Voice search queries SMX East

Slide of gco links SMX East

Stoney deGeyter: Configuring Your Mobile-Friendly Site

Configurations SMX East

Common mistakes:

  • Blocking JavaScript, CSS and images. Search engines need this to see how your site renders on different screens.
  • Unplayable content. There are issues with mobiles playing Flash videos. Use video-embedding that’s playable on all devices. Optional: provide a transcript of the video available.
  • Mobile-only 404s. Allow visitors on mobile devices to pass through to your mobile URLs without error.
  • Redirecting to the wrong pages. Redirect each URL to the appropriate mobile counterpart – NOT the home page. Make sure redirects work on all devices.
  • Use banners instead. Let people get to the content without forcing them to view an overlay.
  • Irrelevant cross-links. For example, when you provide a link to view the mobile site from the desktop site or vice versa, make sure you go to the same page and not the home page.
  • Slow loading pages.
  • Non-responsive images. Use the HTML picture element to serve different size images to different devices based on their screen size. Cheat: use automated “adaptive images” tools and plugins.
  • Small touch size. Design for fat fingers.
  • Unreadable text. Use EM or REM units on your fonts, and then adjust the base font size for different screen resolutions using media queries.

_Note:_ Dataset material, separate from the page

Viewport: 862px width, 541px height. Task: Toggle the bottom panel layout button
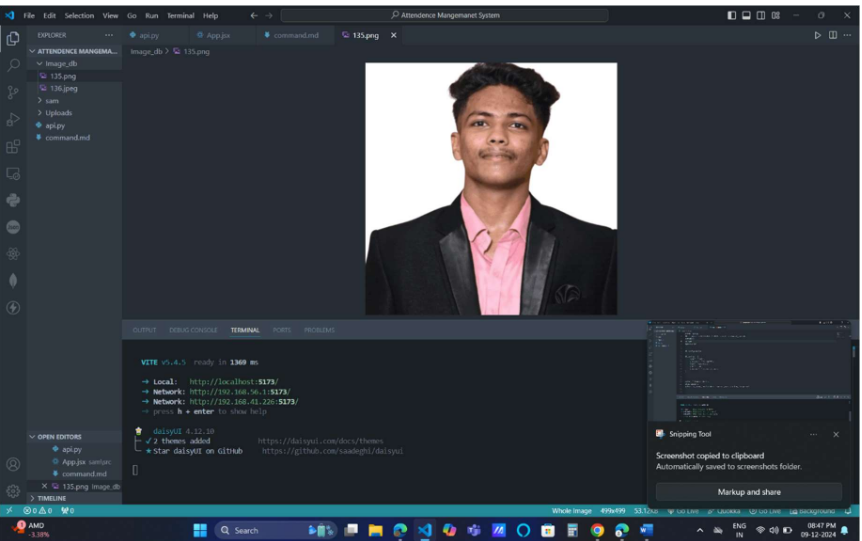747,15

Responsive website configurations:

Javascript Slide SMX East

Marcus Tober: The Data of Going Mobile-Friendly

Marcus’s presentations are slide-heavy and available here: Slideshare.net/searchmetrics

Google is focusing on mobile, so forget about desktop. We use our phones everywhere. That’s why Google focuses on how users interact with content and how to serve it. On mobile we want things as fast as possible.

Back to Relevance SMX East

Concepts like keyword density and how many links on a page is irrelevant in the mobile world. It’s about how we use it, how we share it. Focusing on the content makes us much more successful.

Mobilegeddon was an update Google announced many weeks in advance. There’s always winners and losers of changes.

Losers:

  • Boxofficemojo
  • Didct.cc
  • Reddit.com

In the case of Reddit they implemented a separate m.dot mobile site and recovered all their traffic and rankings.

Mobile Ranking Factors Study

Be aware of the correlation and causation paradigm. Don’t believe that high correlation is a high factor and vice versa. These factors compare mobile and desktop.

They measured the correlation of these factors.

  • Presence of unordered lists
  • Number of interactive elements
  • Number of backlinks
  • HTTPS
  • Number of internal links
  • File size
  • Site speed
  • Keyword in title
  • Word count
  • Keywords in body
  • Proof terms
  • Relevant terms
  • Redirects

For the results of the correlation study, view the results here.

Semantic content optimization is about consumer intent and not keywords. Don’t optimize a site with “seattle attractions” but rather “pikes place market” and “space needle”.